Limitations of the Study and Future Directions

This study presents several strengths, including a large sample size, the use of two well-validated rating instruments completed by both parents and teachers, and a rigorous, data-driven statistical approach. The adoption of a multi-informant design enhances the ecological validity of the findings, while the dimensional framework provides a nuanced understanding of the relationship between executive functioning and ADHD-related traits. However, some limitations must be acknowledged. First, the presence of missing data may have influenced the overall robustness of the analyses. Nevertheless, missingness was handled using appropriate techniques, ensuring internal consistency across comparisons.
Second, the study focused exclusively on rating scales and did not include performance-based measures of executive function. While this choice aligns with the study’s primary aim—investigating the basis of correlations commonly observed between questionnaires—it limits the ability to draw conclusions about the convergence or divergence between informant-based and task-based assessments. Moreover, the study relied on only one rating scale for ADHD symptoms and one for EF abilities; using multiple subjective measures for each construct would increase the specificity and sensitivity of the scores produced. Future studies should extend this work by including neuropsychological tests and a broader range of questionnaires to examine whether similar or divergent associations emerge across methodologies.
Third, the sample was not clinically diagnosed for ADHD. However, this limitation is partly mitigated by the nature of the analyses: correlational and factor-based approaches are not dependent on clinical thresholds, and focusing on symptom dimensions allows for a nuanced, dimensional understanding of the relationship between ADHD traits and EF difficulties.

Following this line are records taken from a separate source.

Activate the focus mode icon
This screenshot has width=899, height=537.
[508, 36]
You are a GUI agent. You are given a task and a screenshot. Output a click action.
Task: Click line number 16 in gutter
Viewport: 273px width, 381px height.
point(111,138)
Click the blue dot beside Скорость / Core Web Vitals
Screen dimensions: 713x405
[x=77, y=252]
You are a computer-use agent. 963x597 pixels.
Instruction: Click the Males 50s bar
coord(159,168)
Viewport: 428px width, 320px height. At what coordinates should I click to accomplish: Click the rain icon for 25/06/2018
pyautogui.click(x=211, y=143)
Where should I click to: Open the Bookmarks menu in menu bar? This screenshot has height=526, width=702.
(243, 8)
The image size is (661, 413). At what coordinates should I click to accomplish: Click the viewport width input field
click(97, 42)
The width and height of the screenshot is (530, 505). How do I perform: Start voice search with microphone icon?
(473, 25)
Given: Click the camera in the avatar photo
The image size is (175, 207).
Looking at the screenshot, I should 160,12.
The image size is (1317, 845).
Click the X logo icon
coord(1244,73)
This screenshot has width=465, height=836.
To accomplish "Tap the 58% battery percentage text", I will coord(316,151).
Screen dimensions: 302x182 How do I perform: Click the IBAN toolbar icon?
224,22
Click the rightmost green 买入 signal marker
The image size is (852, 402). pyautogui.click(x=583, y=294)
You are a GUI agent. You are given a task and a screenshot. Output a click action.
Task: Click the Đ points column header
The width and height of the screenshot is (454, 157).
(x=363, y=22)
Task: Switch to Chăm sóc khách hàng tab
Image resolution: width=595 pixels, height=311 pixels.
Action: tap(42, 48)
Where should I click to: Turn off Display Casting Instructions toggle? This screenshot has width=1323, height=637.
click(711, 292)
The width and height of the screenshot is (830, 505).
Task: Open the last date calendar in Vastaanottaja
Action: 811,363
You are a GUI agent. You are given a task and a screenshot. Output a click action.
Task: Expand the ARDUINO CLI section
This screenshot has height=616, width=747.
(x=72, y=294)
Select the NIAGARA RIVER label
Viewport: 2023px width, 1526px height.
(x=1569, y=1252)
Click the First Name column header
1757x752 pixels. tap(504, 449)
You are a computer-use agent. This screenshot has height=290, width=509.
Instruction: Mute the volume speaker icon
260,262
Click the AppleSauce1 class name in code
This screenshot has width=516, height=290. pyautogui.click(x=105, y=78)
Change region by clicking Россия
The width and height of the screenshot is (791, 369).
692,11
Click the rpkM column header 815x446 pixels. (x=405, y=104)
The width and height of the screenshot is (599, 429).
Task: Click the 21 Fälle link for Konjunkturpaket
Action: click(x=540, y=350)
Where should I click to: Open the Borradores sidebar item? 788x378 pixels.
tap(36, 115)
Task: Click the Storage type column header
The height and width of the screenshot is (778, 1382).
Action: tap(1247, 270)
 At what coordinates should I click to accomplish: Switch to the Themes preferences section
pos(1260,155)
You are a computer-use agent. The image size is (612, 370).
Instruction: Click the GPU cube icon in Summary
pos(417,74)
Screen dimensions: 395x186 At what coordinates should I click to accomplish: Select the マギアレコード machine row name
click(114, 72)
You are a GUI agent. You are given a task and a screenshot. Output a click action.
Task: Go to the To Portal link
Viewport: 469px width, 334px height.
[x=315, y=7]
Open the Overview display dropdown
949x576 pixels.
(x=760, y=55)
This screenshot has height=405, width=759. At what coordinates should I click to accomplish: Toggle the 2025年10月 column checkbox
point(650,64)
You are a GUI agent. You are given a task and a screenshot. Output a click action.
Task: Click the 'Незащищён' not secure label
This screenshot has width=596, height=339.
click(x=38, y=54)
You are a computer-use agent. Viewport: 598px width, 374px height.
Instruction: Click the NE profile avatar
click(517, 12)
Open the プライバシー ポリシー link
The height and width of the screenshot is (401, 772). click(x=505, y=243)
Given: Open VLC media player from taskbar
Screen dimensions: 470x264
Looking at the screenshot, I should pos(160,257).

Additionally, recent research supports a dimensional conceptualization of ADHD, viewing it as a spectrum of attentional and behavioral traits rather than a unitary disorder [43].
Fourth, although the sample covers a broad age range (7–14 years), the results may not be generalizable to younger children (e.g., preschoolers), for whom both ADHD symptoms and executive functioning abilities may present differently. In early childhood, ADHD symptoms are often more externally visible and behaviorally driven, while executive functions are still in the early developmental stages. By focusing on school-aged children, the present study ensured greater internal consistency in behavior patterns and developmental expectations. Moreover, the lower representation of children at the younger and older ends of the age range may limit the generalizability of the findings for those subgroups. Additionally, information on socioeconomic status (SES) was not systematically collected, limiting our ability to examine its potential moderating effects on the observed associations.
Fifth, the timing of questionnaire completion was not systematically recorded, and it showed considerable variability across participants. Although the estimated completion time for each questionnaire was brief (20–30 min), the period between questionnaire delivery and return ranged from days to several weeks or even months. Future studies should consider monitoring or standardizing the timing of completion to improve the temporal validity of the data collected.
Future research could expand on these findings by investigating whether the same patterns of association and dissociation hold when comparing questionnaire-based assessments to performance-based tests. Such studies could clarify whether the empirical overlap observed between rating scales is rooted in shared real-world behaviors, shared method variance, or both. Moreover, future work might explore whether similar factor structures emerge in younger or older populations and how these associations evolve developmentally through longitudinal designs, or how cultural and contextual factors shape informant perceptions. Finally, given the conceptual ambiguity of executive functioning in the literature, future studies may benefit from comparing alternative theoretical and statistical models to examine whether different operationalizations of EF yield consistent patterns of association.

Author Contributions

Conceptualization, C.C. and G.M.M.; methodology, C.C. and G.M.M.; software, C.C.; formal analysis, G.M.M.; investigation, C.C. and G.M.M.; resources, C.C. and G.M.M.; data curation, G.M.M.; writing—original draft preparation, C.C.; writing—review and editing, G.M.M.; visualization, C.C.; project administration, G.M.M.; funding acquisition, G.M.M. All authors have read and agreed to the published version of the manuscript.

Funding

This research was founded by the Ministry of Education University and Research, under grant number 1760961.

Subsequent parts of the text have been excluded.